EXERCISE REQUIREMENTS
Could you reproduce the lines below from the one with "Given: Click the 2019 legend color dot" through the one with "Image resolution: width=1868"? Keep both ends and add nothing.

DATASET RECORDS
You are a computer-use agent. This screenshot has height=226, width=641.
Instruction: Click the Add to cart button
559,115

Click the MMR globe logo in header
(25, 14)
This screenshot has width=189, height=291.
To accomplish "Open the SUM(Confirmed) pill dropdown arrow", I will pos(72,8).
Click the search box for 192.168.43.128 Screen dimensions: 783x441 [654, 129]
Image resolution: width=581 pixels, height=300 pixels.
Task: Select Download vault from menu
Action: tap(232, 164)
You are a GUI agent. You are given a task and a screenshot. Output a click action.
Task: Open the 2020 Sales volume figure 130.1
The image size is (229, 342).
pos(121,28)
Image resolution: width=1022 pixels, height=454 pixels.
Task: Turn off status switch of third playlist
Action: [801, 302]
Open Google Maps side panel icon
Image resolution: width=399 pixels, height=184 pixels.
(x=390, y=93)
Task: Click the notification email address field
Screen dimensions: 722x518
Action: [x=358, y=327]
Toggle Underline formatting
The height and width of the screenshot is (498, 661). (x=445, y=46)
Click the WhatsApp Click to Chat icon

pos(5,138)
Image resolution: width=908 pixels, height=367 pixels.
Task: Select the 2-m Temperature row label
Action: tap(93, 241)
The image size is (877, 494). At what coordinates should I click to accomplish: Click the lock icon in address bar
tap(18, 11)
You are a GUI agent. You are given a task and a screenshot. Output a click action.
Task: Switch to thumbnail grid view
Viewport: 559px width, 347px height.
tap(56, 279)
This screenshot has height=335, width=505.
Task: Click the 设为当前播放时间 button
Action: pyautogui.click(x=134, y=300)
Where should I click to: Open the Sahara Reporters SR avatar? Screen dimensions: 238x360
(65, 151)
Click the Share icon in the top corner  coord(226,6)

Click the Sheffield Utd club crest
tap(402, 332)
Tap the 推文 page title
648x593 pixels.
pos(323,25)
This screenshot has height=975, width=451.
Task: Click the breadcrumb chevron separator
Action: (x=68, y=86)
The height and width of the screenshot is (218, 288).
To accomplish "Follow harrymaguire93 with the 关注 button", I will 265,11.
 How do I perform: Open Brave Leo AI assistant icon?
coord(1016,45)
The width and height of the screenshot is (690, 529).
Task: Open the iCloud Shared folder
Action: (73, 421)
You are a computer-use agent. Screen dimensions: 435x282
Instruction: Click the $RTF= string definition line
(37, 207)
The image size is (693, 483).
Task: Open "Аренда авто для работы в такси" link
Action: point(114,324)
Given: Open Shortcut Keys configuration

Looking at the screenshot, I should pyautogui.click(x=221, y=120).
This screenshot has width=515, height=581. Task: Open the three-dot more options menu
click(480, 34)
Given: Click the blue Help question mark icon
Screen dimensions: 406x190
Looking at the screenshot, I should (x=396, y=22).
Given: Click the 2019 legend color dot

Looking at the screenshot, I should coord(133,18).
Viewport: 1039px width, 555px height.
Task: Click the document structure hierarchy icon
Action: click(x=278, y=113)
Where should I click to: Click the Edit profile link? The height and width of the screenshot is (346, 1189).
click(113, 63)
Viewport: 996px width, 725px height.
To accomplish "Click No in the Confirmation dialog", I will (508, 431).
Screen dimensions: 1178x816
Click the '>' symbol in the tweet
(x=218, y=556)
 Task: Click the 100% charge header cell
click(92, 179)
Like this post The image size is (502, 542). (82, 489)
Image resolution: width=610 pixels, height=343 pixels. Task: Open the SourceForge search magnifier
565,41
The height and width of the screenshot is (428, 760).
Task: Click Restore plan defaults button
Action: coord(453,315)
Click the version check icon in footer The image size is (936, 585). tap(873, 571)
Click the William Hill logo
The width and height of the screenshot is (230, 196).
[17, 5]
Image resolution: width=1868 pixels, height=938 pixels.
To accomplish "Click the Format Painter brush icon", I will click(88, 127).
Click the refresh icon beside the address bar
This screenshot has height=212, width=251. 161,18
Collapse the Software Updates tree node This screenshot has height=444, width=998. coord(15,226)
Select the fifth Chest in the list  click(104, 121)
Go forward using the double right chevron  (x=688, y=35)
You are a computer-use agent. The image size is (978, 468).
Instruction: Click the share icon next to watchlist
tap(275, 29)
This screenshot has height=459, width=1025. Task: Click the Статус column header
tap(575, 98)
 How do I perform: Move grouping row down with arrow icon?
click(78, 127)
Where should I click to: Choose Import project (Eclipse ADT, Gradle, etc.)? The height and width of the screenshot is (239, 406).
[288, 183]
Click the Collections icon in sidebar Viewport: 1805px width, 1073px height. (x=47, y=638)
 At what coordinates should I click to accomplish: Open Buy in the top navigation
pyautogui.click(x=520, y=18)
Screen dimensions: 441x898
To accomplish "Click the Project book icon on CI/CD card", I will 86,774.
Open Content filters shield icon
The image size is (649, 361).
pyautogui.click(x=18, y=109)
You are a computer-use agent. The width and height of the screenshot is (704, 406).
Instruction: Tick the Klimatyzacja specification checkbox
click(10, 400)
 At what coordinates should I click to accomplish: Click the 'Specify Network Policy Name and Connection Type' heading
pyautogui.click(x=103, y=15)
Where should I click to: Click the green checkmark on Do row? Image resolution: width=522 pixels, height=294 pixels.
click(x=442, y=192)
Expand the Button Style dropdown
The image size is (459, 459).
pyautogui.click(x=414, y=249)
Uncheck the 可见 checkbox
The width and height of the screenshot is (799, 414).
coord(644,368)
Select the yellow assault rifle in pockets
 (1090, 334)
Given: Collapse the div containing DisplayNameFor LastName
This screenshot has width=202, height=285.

RESULT
Given: Click the 2019 legend color dot

Looking at the screenshot, I should coord(133,18).
Viewport: 1039px width, 555px height.
Task: Click the document structure hierarchy icon
Action: click(x=278, y=113)
Where should I click to: Click the Edit profile link? The height and width of the screenshot is (346, 1189).
click(113, 63)
Viewport: 996px width, 725px height.
To accomplish "Click No in the Confirmation dialog", I will (508, 431).
Screen dimensions: 1178x816
Click the '>' symbol in the tweet
(x=218, y=556)
 Task: Click the 100% charge header cell
click(92, 179)
Like this post The image size is (502, 542). (82, 489)
Image resolution: width=610 pixels, height=343 pixels. Task: Open the SourceForge search magnifier
565,41
The height and width of the screenshot is (428, 760).
Task: Click Restore plan defaults button
Action: coord(453,315)
Click the version check icon in footer The image size is (936, 585). tap(873, 571)
Click the William Hill logo
The width and height of the screenshot is (230, 196).
[17, 5]
Image resolution: width=1868 pixels, height=938 pixels.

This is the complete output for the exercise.